Now, our portfolio has climbed in value, yet our expenses have not. Right now, our portfolio is $1.182M (as of the time of this writing), yet due to travelling our expenses have gone down. We’re looking at our spreadsheets right now and we’re projecting a total expenditure of $36K for the year. That’s including Mexico, US, Central America, South America, UK, and Central Europe! How is life this easy? It almost feels like cheating.

Actively Manage Your Withdrawal Rate

The first couple of years after retirement are the riskiest, and a small (5%) probability does exist that your retirement may fail. However, be re-retiring every year, you can measure the change in your probability of success. So the 5% of people whose retirement fails would have seen their withdrawal rate gradually creep up as their portfolio got hammered, but did nothing about it. They would have seen their success rate drop every year from 95%, to 80%, to 70%, and yet chose not to reduce their spending, work a side hustle, or move anywhere cheaper.

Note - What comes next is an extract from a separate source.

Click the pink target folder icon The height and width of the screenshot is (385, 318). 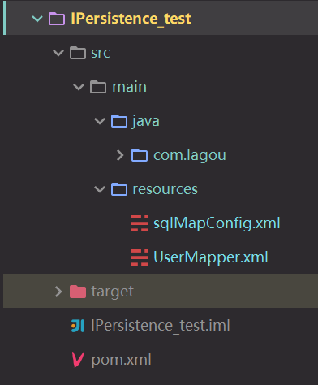click(78, 292)
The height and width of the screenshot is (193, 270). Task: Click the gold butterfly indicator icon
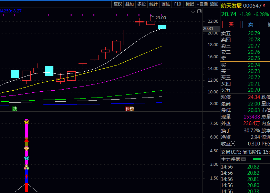(27, 122)
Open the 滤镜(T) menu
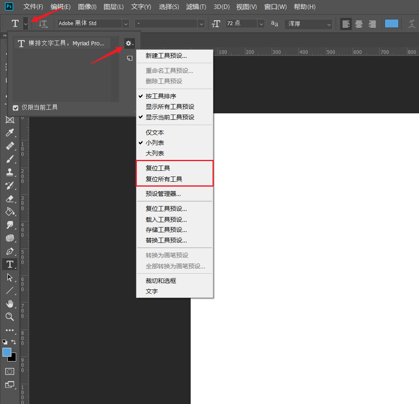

So rather than simply be a victim of bad luck, the 5% of people who fail would have been able to see their ship starting to get pointed towards an iceberg yet ignored all the warning signs and let it happen.

Don’t be one of those people.

But on the flip side, by actively watching and managing your withdrawal rate (especially over the first few years of retirement), you can execute on your backup plans as the need arises and avoid being seriously hurt by bad timing. And over time, you’ll find the vastly more likely scenario of seeing your portfolio grow. And as your portfolio grows, your withdrawal rate naturally drops, and your success rate increases.

For us, now that we’ve successfully weathered the oil crash storm by using our cash cushion, our portfolio has grown in value to $1.182 M (excluding cash cushion and passion project earnings). At the same time, by travelling and living nomadically, our personal inflation has actually been negative, so we’re going to keep our spending target at a conservative $40k. This means that going into 2018, our withdrawal rate will be $40k / $1.182M = 3.4%, which according to FIRECalc, has a 100% success rate.

And once that happens, you’re done with your worrying about running out of money post-retirement. A 100% success rate means you have successfully secured your place as one of the people who WON’T run out of money after 30 years.

 

Re-Retirement

So every year, re-retire. Pretend you’re still in your job, with the amount of money you now have because of stock market fluctuations, and decide what to do. If your withdrawal rate has gone up and your success rate has gone down, start executing on your backup plans. And if your withdrawal rate has gone down and your success rate gone up, pat yourself on the back because your retirement is now safer than ever.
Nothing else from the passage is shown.